CELENE FONSECA; JOSÉ AUGUSTO SAMPAIO

CELENE FONSECA
e JOSÉ AUGUSTO SAMPAIO
A expressão "Museu Aberto" nos leva imediatamente a pensar em algo de novo e inusitado. No entanto, se nos detivermos na análise da proposta, nós veremos que de inédito (no Brasil) só existe o nome -assim mesmo, completamente equivocado.
Alguns já perceberam que estamos a falar do chamado "Museu Aberto do Descobrimento", uma iniciativa da ONG Fundação Quadrilátero que recebeu o apoio do presidente da República, no último 22 de abril, em Porto Seguro. O país chorava seus mortos -de Eldorado do Carajás-, e por isso, talvez não tenha percebido a verdadeira dimensão do ato.
Na verdade, trata-se de um projeto arcaico, de fatura colonial. Tenta-se repetir, uma enésima vez, o velho discurso lusocêntrico que vê o Brasil como uma extensão do mundo luso e, claro, europeu. No caso presente, o Brasil aparece como produto da história "mística" de Portugal. A filosofia do projeto aparece refletida nos equipamentos culturais que se pretende construir. Há um superdimensionamento da importante história de Portugal e uma minimização das presenças indígena e africana.
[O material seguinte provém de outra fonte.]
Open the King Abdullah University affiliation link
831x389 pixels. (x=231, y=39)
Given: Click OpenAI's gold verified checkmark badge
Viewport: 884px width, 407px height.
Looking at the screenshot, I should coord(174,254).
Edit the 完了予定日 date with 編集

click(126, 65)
Além disso, banaliza-se a própria idéia de museu e memorial e a história do Brasil é tratada em temas estanques: há cerca de seis ou sete museus e memoriais, afora os marcos e monumentos.
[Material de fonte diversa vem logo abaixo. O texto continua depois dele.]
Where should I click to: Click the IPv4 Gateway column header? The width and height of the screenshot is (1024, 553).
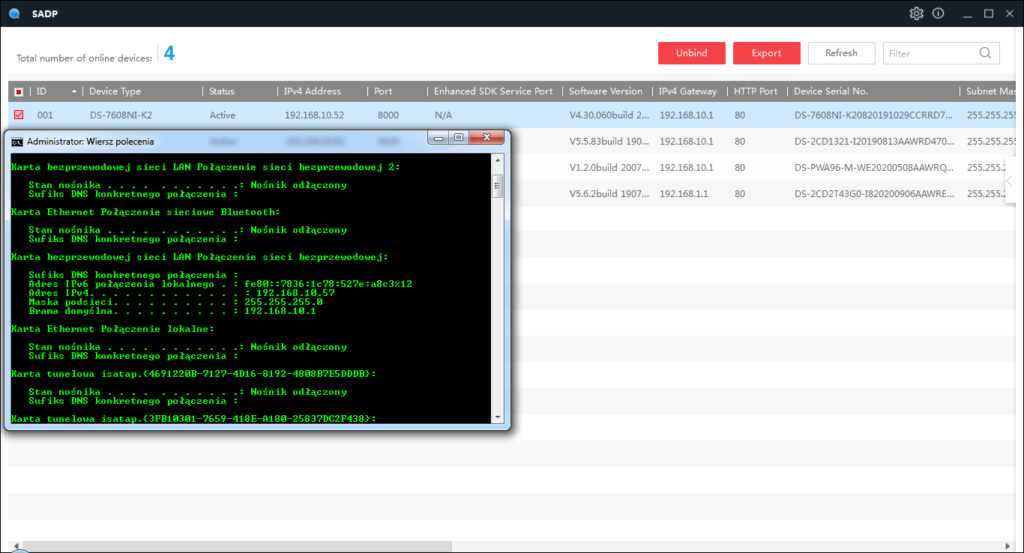click(x=688, y=91)
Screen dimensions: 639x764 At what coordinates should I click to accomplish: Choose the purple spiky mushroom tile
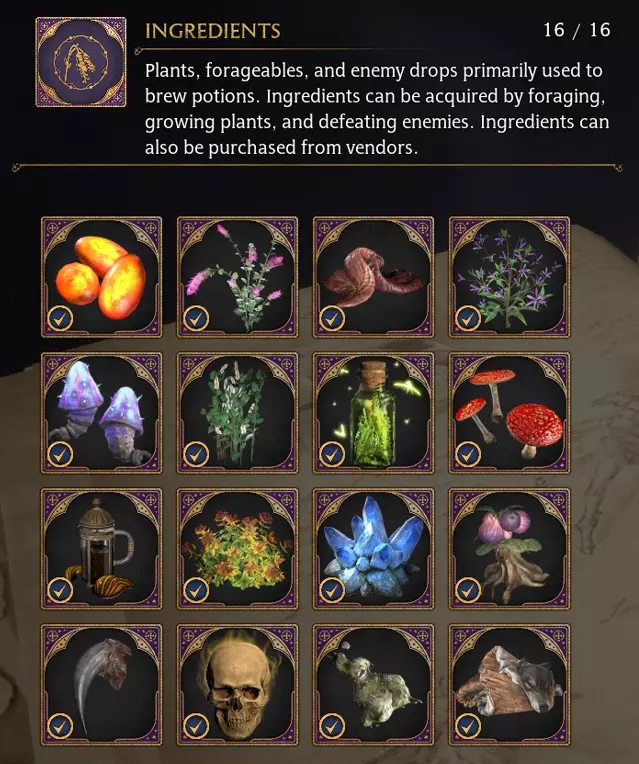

Apesar de ainda ter grande audiência, a visão de um Brasil monoliticamente português é errônea e não corresponde à realidade.
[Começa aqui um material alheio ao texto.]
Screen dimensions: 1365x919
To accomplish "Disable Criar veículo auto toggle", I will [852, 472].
Ela menospreza parte essencial da história dos antepassados da maioria dos brasileiros. Basta verificar que nossas favelas não estão cheias de portuguezinhos -nem em termos do fenótipo, nem culturalmente falando. É preciso, portanto, romper com esse descompasso entre o discurso sobre o Brasil e a realidade.
Abolindo a visão eurocêntrica, centrando o Brasil sobre si mesmo, estaremos ao mesmo tempo, inserindo-o no contexto global da história humana e nos posicionando como interlocutores à parte inteira no cenário mundial.
Urge, portanto, que historiadores e antropólogos tracem os critérios para essas comemorações e, em assim fazendo, conclamem o povo a impedir a concretização de um projeto tão absurdo.

Aldeneiva Celene de Almeida Fonseca, 40, antropóloga, é doutoranda da École des Hautes Études em Sciences Sociales (Paris).
José Augusto Laranjeiras Sampaio, 39, antropólogo, é professor da UNEB (Universidade do Estado da Bahia) e membro do conselho diretor da Associação Brasileira de Antropologia.